I agree, these are separate issues. They did all contribute to the unacceptably poor performance I was experiencing though, which made me dive in and take a look.

You mentioned you’re running HA on your workstation, but what are you running OH on?

Spaceman_Spiff · May 11, 2022, 9:37am

I am just spinning up instances of OH, Mosquitto and HA on my workstation and connect them all through localhost.

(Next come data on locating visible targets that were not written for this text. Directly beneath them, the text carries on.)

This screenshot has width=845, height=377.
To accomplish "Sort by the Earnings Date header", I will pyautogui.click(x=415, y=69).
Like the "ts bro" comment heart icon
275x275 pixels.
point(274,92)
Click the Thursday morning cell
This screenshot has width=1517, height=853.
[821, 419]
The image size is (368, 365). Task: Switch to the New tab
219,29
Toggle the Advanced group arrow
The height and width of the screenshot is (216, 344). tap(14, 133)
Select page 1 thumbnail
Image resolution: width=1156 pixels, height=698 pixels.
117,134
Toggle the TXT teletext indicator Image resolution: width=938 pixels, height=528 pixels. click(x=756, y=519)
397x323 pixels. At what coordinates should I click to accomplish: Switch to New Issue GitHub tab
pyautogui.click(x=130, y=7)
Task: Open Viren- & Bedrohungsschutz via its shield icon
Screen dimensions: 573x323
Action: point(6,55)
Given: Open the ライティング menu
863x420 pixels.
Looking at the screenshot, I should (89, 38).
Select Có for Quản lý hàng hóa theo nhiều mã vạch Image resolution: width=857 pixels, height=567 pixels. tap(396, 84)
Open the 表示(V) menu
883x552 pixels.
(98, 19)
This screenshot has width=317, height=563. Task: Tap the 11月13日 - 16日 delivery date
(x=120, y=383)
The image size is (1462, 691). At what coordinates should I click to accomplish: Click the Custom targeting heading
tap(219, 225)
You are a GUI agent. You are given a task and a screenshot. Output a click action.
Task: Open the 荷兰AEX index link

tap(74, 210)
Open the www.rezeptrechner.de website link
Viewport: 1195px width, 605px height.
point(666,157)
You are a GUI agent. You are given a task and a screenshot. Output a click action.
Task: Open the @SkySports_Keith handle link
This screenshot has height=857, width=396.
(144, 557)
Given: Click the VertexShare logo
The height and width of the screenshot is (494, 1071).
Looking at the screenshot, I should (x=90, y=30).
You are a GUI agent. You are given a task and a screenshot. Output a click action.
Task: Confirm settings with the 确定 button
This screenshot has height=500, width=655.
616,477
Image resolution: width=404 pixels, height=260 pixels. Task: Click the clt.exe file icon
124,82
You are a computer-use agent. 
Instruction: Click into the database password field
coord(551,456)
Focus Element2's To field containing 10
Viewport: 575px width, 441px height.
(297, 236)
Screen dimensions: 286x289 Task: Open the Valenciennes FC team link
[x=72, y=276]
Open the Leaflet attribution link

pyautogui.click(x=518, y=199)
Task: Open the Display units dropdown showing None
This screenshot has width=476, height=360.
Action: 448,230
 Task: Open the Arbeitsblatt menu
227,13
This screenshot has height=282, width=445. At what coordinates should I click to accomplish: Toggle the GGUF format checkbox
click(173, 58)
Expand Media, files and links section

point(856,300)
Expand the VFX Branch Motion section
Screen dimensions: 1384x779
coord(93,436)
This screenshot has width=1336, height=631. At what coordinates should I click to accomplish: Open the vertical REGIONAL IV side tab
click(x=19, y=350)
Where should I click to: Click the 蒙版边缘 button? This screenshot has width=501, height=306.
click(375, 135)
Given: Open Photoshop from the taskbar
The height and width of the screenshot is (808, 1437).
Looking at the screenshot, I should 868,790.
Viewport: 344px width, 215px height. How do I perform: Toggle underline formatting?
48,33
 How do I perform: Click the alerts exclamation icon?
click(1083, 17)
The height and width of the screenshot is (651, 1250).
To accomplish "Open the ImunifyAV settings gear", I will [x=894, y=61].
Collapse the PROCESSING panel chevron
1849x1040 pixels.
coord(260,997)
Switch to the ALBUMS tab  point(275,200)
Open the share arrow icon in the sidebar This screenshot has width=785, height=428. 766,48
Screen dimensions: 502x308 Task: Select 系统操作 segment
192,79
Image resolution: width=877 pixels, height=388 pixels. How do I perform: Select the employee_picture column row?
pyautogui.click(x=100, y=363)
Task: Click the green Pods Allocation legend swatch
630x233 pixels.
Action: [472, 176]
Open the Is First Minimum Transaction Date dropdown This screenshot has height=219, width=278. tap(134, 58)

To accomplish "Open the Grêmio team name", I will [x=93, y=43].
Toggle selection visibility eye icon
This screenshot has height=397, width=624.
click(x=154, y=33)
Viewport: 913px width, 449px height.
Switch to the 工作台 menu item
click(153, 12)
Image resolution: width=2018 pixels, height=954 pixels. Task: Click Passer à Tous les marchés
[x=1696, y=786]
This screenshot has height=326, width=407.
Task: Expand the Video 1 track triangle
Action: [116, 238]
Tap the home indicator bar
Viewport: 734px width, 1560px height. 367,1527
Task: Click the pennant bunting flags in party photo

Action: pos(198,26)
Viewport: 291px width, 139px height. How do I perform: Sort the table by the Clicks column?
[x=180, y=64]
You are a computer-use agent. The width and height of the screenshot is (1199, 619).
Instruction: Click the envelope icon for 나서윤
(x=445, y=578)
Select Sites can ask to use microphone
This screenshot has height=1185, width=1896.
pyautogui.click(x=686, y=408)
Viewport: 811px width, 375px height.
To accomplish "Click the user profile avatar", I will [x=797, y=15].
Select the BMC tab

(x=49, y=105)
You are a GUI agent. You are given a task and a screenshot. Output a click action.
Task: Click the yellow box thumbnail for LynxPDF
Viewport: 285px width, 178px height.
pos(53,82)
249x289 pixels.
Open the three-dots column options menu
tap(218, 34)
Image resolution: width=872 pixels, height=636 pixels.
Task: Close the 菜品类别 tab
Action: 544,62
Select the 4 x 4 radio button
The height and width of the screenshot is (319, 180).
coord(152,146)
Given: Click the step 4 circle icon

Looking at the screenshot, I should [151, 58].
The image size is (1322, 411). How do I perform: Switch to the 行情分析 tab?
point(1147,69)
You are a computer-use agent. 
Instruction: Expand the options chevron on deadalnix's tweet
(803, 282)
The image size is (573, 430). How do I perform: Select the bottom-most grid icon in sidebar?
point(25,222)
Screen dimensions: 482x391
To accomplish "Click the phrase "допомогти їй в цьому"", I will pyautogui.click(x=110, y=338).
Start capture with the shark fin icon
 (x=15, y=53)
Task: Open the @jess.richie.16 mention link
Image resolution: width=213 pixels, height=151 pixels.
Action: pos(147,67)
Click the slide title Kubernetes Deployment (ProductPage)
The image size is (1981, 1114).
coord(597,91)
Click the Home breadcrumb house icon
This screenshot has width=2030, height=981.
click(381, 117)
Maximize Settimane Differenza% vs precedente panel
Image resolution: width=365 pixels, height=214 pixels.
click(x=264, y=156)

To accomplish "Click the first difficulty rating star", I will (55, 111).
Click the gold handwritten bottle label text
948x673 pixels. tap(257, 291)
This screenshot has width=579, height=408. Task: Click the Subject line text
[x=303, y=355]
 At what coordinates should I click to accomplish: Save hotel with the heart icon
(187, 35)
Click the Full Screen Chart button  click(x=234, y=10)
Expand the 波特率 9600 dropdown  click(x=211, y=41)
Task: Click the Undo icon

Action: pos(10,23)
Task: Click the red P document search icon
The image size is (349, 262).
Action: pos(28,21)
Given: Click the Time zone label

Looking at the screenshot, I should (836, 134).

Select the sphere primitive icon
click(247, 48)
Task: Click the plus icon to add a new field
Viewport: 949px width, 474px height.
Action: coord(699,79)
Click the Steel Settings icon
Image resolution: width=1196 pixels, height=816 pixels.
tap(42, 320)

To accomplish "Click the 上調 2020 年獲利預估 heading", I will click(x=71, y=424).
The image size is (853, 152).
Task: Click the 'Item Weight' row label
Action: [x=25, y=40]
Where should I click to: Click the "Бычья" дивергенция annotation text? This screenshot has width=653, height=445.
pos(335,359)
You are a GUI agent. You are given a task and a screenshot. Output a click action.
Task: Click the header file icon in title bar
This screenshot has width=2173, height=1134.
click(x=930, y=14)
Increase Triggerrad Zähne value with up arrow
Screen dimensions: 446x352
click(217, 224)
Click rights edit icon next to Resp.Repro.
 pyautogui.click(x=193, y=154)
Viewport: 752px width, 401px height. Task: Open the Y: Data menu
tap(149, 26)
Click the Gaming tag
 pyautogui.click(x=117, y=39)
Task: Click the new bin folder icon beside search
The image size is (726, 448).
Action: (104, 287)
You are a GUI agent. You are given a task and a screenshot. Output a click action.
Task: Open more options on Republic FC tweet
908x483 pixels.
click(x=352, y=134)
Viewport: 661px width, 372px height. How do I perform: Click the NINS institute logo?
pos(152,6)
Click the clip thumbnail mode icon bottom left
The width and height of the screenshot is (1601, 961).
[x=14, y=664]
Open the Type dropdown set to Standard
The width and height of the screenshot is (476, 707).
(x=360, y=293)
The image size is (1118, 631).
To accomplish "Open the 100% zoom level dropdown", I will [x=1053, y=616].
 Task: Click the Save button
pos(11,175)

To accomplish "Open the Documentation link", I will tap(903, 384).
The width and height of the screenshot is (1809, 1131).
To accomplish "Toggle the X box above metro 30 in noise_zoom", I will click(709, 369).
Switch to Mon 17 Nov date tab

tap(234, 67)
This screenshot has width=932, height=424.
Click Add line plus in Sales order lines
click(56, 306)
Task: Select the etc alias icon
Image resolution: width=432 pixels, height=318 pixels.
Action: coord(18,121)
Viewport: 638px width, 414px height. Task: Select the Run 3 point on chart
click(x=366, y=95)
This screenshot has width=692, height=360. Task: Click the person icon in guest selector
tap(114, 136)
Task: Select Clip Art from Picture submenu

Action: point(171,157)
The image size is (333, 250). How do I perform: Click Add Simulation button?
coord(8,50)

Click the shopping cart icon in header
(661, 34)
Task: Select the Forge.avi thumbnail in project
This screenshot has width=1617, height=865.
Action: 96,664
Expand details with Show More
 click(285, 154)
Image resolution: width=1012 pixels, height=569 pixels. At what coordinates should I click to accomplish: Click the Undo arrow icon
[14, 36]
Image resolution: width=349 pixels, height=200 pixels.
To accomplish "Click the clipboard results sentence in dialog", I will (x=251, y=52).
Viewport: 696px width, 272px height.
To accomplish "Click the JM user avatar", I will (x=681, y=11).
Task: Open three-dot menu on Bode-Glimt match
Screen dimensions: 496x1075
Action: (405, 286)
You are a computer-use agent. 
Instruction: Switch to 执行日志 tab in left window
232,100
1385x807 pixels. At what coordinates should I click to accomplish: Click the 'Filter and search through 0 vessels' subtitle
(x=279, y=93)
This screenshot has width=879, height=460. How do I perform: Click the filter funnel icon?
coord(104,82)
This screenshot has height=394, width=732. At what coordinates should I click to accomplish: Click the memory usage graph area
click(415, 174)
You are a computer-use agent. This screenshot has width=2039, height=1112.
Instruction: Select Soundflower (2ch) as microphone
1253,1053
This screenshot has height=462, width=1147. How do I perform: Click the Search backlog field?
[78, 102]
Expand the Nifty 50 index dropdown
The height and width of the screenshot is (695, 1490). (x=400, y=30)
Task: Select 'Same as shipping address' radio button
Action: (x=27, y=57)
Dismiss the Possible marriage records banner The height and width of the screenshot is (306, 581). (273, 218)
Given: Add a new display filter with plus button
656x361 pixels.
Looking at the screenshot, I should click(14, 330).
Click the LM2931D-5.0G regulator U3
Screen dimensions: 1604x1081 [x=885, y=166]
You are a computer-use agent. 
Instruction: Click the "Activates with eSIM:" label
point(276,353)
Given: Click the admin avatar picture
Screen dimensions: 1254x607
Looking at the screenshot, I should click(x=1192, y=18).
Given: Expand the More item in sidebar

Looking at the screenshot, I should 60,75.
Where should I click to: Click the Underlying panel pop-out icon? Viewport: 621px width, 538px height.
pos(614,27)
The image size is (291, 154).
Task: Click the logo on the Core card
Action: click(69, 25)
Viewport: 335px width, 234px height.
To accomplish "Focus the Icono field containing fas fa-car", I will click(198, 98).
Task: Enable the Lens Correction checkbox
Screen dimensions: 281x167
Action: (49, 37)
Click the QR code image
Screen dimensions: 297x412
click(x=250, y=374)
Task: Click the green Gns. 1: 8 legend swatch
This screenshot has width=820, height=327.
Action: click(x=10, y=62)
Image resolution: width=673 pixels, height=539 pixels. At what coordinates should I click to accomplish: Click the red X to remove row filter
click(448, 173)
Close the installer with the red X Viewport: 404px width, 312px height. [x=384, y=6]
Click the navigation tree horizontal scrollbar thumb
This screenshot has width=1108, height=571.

I’ve tested OH 3.2 and 3.3 and it’s roughly the same:

3.2

Bench item operations ... done!

            |  dur   | per sec | median |  min   |  max   |  mean
create item | 6.365s |  47.132 | 19.0ms | 18.0ms | 0.343s | 21.2ms
update item | 6.932s |  43.276 | 20.0ms | 18.6ms | 0.619s | 23.1ms
delete item | 2.433s | 123.300 | 8.00ms | 6.93ms | 23.0ms | 8.11ms

Bench item state update .... done!

                      |  dur   | per sec | median |  min   |  max   |  mean
             rtt idle |  15.0s | 114.920 | 9.00ms | 7.62ms | 66.5ms | 8.70ms
       async rtt idle |  15.0s | 118.704 | 8.00ms | 6.99ms | 16.0ms | 8.42ms
      rtt load (+10x) |  15.0s |  13.624 | 73.0ms | 50.0ms | 0.132s | 73.4ms
async rtt load (+10x) |  15.1s |  13.752 | 72.0ms | 70.0ms | 84.0ms | 72.7ms

3.3

Bench item operations ... done!

            |  dur   | per sec | median |  min   |  max   |  mean
create item | 7.025s |  42.704 | 22.0ms | 21.0ms | 42.0ms | 23.4ms
update item | 5.500s |  54.544 | 17.0ms | 14.9ms | 41.0ms | 18.3ms
delete item | 2.644s | 113.463 | 8.00ms | 6.96ms | 15.0ms | 8.81ms

Bench item state update .... done!

                      |  dur   | per sec | median |  min   |  max   |  mean
             rtt idle |  15.0s | 109.070 | 9.00ms | 7.87ms | 42.0ms | 9.17ms
       async rtt idle |  15.0s | 108.571 | 9.00ms | 7.59ms | 19.0ms | 9.21ms
      rtt load (+10x) |  15.0s |  12.716 | 78.0ms | 59.0ms | 0.117s | 78.6ms
async rtt load (+10x) |  15.1s |  12.673 | 78.0ms | 64.9ms | 99.0ms | 78.9ms

leif · May 11, 2022, 9:40am

Oh wait, that’s a huge jump! You mentioned ~1% before.
If you’re really seeing ~6%, that’s a jump of 5 percentage points. I saw a jump of about 12 percentage points.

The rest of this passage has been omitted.